The Gut Microbiome and Cancer Immunotherapy: Can We Use the Gut Microbiome as a Predictive Biomarker for Clinical Response in Cancer Immunotherapy?
Round 1
Reviewer 1 Report
The authors present a comprehensive review of currently available data on microbial effects on modern anti-cancer immunotherapies. The actual available data are sparse and heterogeneous, but the review provides an excellent overview of the different cancer types and detailed information on differences in microbial populations based on microbiome analyses.
I have a few minor comments on the manuscript:
- in "3. Results" ten studies are mentioned, but in the review itself only refers to nine studies. Please clarify this discrepancy.
- in the introduction (line 71/72) it says: "The composition of the gut microbiome is a risk factor for chronic diseases, including cancer".
I would recommend specifying more precisely which composition is said to be a risk factor for chronic diseases e.g. dysbiosis conditions and maybe add some concrete example, since the composition itself cannot be mentioned as a risk factor.
3.In the introduction, line 78 says "viz", what does that mean?
- how was the classification for medium/small sample size of ≥65 and ≤42 patients (line 102/103) chosen? Is there data on which to base this classification or a statistical calculation such as percentiles?

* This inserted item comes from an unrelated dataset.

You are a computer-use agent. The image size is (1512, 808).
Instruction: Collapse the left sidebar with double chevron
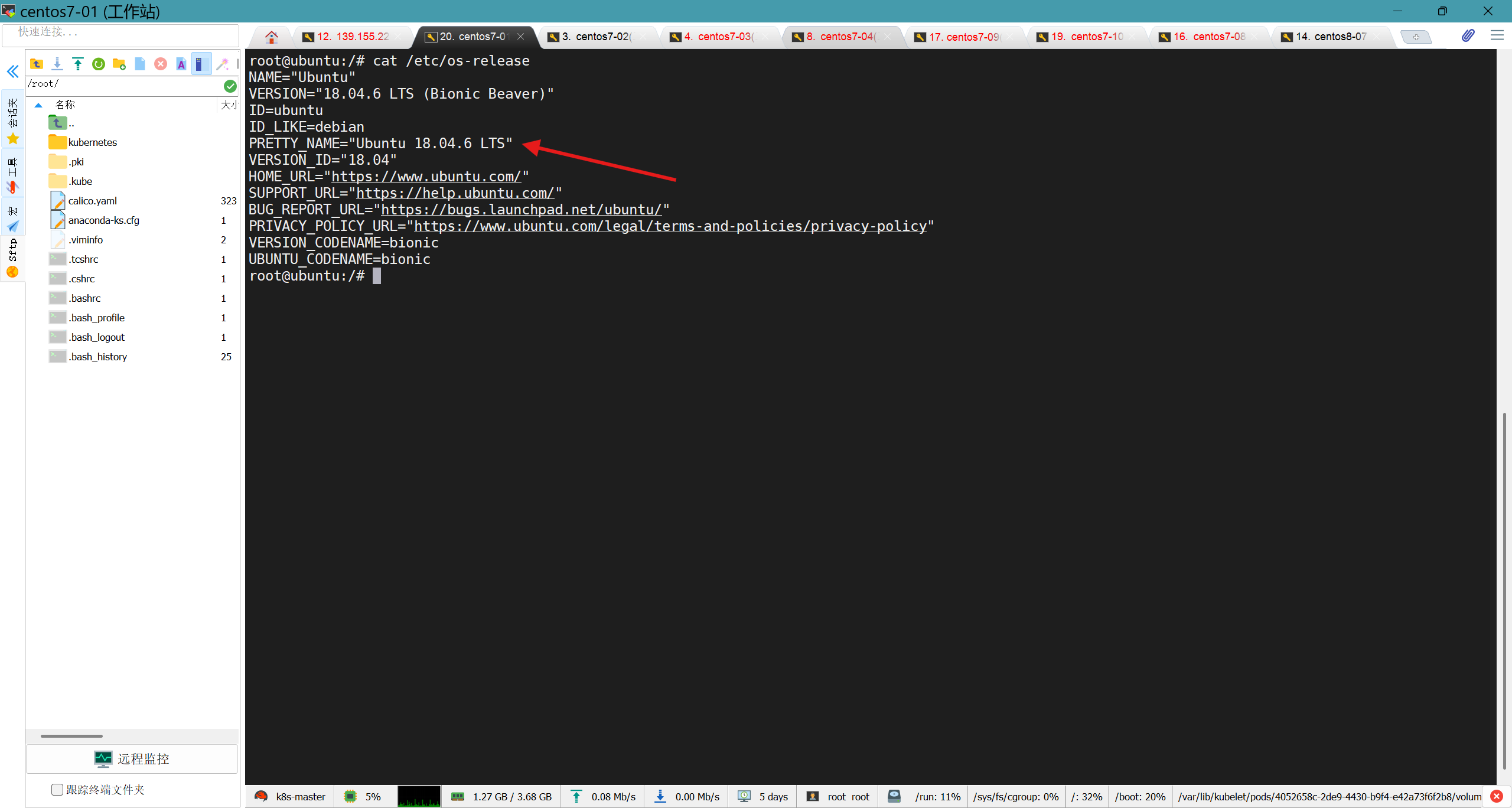point(12,72)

Because the manuscript provides a detailed overview of the sparse available data on this important topic of immunotherapy and its interaction with microbial populations in the human gut, I recommend that this manuscript be accepted for publication after the suggested minor revisions.
Author Response
Please find attached PDF file.
Author Response File: Author Response.pdf
Reviewer 2 Report
The manuscript on 'The Gut Microbiome and Cancer Immunotherapy: Can we use the gut microbiome as a predictive biomarker for clinical response in cancer immunotherapy?' describes results on a meta-analysis of the impact of the gut microbiome on the clinical response to immune checkpoint inhibitor immunotherapies. This is a very hot topic nowadays and the article will attract a wide range of readers. The manuscript is well written and organized, easy to understand. I highly recommend accepting the manuscript after minor revision.
The authors need to state whether all the results taken for meta-analysis used the same classification of response vs no-response to immunotherapy. Was in all research cited the response classified as "complete response" or "partial response" or "stable disease", and no-response - "progression disease"?

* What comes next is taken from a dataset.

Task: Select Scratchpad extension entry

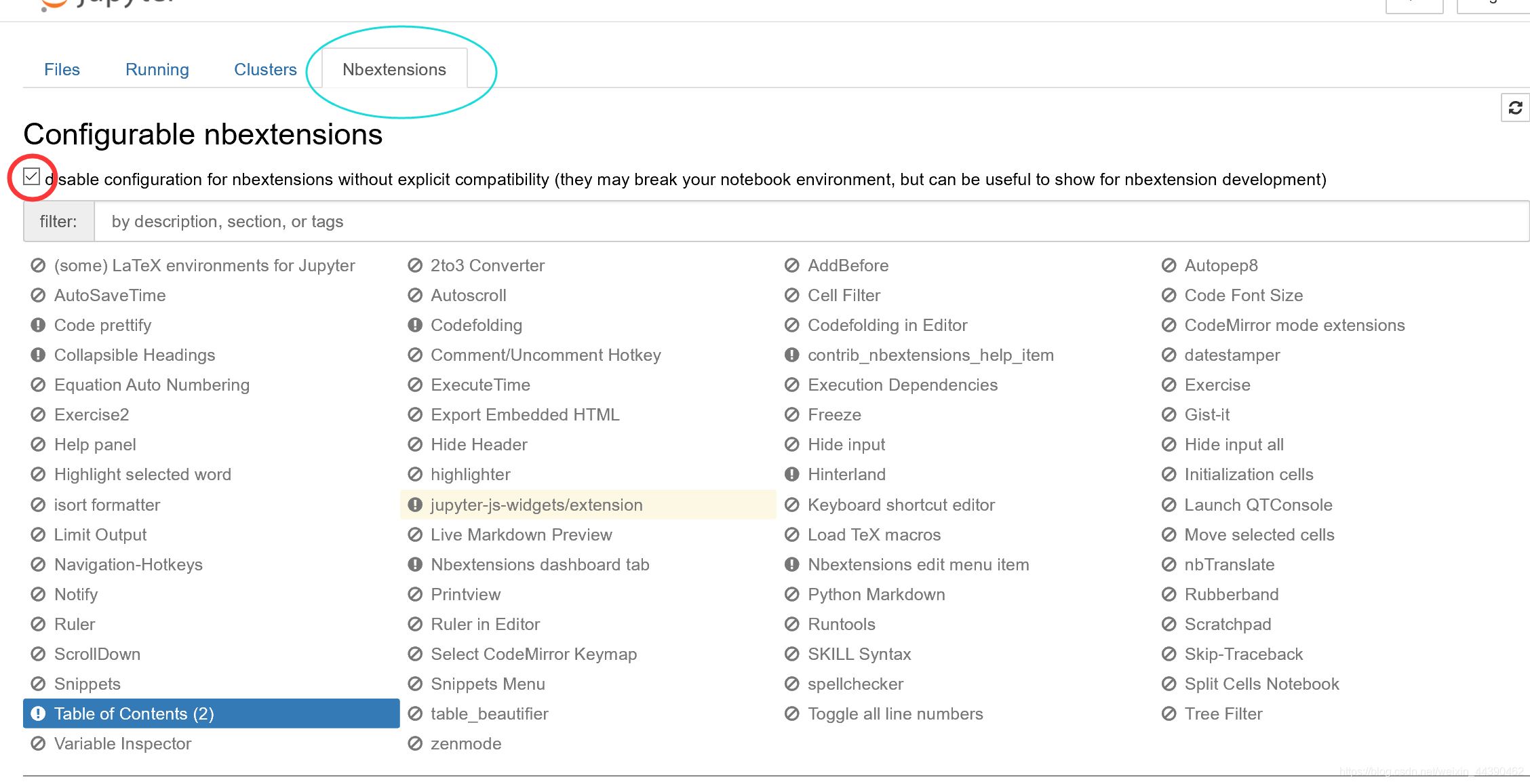Action: click(1228, 625)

In 3.1. Characteristics of Clinical Studies geographic locations of populations studied in cited research were mentioned (in Table 1, which lacks its header (!, please add) "Country" of origin of the study group from Zheng et al., 2019 should be stated). The authors should briefly discuss/mention in paragraph `4.Discussion` the studied populations' differences in the microbiota composition due to different diets and lifestyles as a possible cause of differences in identified differential microbial taxa.
Specific comments:
line 144-145 - please specify the meaning of "(s)" and "(f)" after taxonomic names. I can guess that it designates, respectively, "species" and "family". However, it can be removed in that case.
line 172 - "spp" with a coma and non-italicized (Ruminococcaceae spp.).
lines 203-205, 213, Table 2 - "spp." and/or "and" non-italicized.
all across the manuscript - unify the spelling of a number of cases/samples "n =" and significance coefficient "p = "
line 275 - consider removing "phylum" or at least non-italicize.
Author Response
Please find attached PDF fiele.
I would like to thank again the reviewer for providing us with constructive comments.